Chaque migrant cache un parcours différent
Car les écrivains, eux, regardent à l’intérieur des êtres. Qu’arrive-t-il à une Française « moyenne » quand le bateau de croisière sur lequel elle vogue avec ses enfants prend des réfugiés à bord ? Dans La Mer à l’envers (éd. P.O.L), Marie Darrieussecq regarde Rose se débattre dans ses problèmes de conscience avec un humour salutaire et, surtout, dresse le portrait tout en nuances d’un jeune Nigérien venu tenter sa chance en Europe.

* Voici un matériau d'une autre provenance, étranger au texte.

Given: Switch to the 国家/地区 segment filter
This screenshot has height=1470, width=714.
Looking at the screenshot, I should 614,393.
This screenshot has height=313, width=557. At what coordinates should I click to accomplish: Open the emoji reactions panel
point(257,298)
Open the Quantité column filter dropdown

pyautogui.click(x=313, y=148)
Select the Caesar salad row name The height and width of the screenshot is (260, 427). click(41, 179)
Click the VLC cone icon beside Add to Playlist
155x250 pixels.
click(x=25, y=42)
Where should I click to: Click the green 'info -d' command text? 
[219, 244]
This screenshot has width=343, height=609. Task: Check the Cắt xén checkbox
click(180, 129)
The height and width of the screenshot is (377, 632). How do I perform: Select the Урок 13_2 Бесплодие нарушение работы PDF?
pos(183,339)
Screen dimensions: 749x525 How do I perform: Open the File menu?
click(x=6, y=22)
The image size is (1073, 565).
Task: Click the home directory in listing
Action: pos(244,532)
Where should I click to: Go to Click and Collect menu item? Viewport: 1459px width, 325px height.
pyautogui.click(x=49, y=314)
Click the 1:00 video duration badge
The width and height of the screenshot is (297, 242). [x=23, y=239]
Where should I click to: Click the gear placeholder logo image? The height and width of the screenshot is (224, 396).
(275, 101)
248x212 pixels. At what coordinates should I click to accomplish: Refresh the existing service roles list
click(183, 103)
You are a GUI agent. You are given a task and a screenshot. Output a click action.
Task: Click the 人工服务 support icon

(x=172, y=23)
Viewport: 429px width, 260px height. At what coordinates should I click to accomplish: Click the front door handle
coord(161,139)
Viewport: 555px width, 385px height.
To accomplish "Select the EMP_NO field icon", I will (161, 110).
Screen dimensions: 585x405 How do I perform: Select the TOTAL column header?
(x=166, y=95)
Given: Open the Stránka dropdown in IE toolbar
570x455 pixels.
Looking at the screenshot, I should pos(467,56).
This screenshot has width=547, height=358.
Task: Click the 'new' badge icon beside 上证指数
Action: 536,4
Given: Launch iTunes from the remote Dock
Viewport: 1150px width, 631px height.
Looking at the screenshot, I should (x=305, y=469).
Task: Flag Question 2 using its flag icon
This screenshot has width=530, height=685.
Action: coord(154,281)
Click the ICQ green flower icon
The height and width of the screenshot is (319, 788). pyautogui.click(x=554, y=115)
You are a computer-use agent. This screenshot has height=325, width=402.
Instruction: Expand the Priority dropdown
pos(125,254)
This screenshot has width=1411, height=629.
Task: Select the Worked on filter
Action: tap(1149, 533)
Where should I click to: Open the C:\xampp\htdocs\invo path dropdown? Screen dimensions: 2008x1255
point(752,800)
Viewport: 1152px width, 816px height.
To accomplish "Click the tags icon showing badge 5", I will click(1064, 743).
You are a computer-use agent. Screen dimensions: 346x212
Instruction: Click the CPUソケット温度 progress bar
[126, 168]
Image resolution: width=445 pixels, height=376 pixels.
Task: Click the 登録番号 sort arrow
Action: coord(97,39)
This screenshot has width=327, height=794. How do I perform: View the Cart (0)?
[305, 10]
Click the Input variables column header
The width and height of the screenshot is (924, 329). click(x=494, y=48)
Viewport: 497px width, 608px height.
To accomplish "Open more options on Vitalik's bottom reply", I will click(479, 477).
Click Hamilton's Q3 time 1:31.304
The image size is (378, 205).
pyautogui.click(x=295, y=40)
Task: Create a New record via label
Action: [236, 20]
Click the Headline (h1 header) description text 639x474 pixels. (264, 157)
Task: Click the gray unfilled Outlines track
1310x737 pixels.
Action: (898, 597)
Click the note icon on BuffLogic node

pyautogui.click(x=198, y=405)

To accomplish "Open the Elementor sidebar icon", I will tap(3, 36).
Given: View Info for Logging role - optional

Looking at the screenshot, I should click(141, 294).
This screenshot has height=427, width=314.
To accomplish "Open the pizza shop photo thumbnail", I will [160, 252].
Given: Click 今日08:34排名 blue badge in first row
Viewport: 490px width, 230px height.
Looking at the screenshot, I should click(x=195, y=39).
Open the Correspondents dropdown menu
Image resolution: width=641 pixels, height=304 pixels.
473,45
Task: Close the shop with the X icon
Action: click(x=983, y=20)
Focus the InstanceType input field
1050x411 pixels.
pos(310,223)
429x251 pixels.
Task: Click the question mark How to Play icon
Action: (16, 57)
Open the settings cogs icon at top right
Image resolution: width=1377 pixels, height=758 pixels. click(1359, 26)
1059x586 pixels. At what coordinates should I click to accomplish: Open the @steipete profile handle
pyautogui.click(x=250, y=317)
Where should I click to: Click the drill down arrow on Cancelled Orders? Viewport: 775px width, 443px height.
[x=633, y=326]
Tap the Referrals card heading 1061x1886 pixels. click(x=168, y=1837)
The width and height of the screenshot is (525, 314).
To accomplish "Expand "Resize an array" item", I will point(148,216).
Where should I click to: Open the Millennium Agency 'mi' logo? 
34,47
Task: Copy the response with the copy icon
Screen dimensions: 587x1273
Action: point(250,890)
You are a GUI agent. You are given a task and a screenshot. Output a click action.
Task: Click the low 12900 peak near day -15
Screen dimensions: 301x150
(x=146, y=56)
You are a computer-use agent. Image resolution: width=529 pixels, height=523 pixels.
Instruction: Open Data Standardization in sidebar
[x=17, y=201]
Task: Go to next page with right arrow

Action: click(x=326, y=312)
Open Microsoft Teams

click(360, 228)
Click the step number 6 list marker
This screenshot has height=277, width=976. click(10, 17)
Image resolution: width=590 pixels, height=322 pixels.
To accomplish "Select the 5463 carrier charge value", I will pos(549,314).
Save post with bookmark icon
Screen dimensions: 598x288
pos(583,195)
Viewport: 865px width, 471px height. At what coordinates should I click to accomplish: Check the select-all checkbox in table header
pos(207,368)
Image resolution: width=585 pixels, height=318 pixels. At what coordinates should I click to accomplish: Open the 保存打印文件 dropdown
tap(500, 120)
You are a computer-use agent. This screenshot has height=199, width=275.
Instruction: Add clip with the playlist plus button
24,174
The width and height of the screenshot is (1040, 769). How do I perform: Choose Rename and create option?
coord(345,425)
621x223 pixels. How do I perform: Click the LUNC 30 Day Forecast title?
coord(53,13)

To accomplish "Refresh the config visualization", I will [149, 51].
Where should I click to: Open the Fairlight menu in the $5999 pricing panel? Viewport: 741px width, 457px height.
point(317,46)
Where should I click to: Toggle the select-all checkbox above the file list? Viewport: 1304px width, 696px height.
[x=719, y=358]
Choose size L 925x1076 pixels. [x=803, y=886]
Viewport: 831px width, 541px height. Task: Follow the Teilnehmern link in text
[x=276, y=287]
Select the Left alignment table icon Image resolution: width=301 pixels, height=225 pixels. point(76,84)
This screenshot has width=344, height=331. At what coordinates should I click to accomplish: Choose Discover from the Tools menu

Chaque migrant cache un parcours différent. C’est ce que prouve à sa façon Louis-Philippe Dalembert dans Mur Méditerranée (éd. Sabine Wespieser) : voisinant dans une embarcation en route vers Lampedusa, voici Chochana venue du Nigeria, Semhar, Érythréenne, et Dima d’Alep. Mais cette bourgeoise syrienne qui a fui son pays en guerre avec son mari et leurs filles admet mal de se retrouver (même si ce n’est pas dans la cale) dans le même « bateau » que ces subsahariennes…
On ne mélange pas migrantes et migrantes ? Voilà qui n’est pas langue de bois ! Et il suffit de suivre le parcours du « Nafar » – « sans droits », « migrant », en arabe – qui s’apprête à prendre la mer pour fuir le non-avenir de son pays meurtri pour savoir à quel point un Syrien qui s’embarque, en l’occurrence celui que décrit avec empathie Mathilde Chapuis dans Nafar (éd. Liana Levi), est différent d’un autre… Comme en écho, le texte que publie la Syrienne Samar Yazbek dans le collectif Méditerranée. Amère frontière (éd. Actes Sud) dit la solitude de l’étrangère loin de son pays.
Tant de trajectoires se lisent sous le seul vocable de migrations… Circulations qui remontent à l’aube de l’humanité ! Plus près de nous, il faudra attendre début février pour lire le roman qu’un Camerounais de 15 ans qui a tout bravé pour migrer en Europe et son hébergeur français ont écrit ensemble : Boza (éd. Philippe Rey). Il témoignera de ce qui n’est pas tout à fait un vain mot dans l’Hexagone : voir Hospitalité en France, un des recueils coordonnés par l’anthropologue Michel Agier, paru dans la collection « Bibliothèque des frontières » aux éditions bien nommées du Passager clandestin.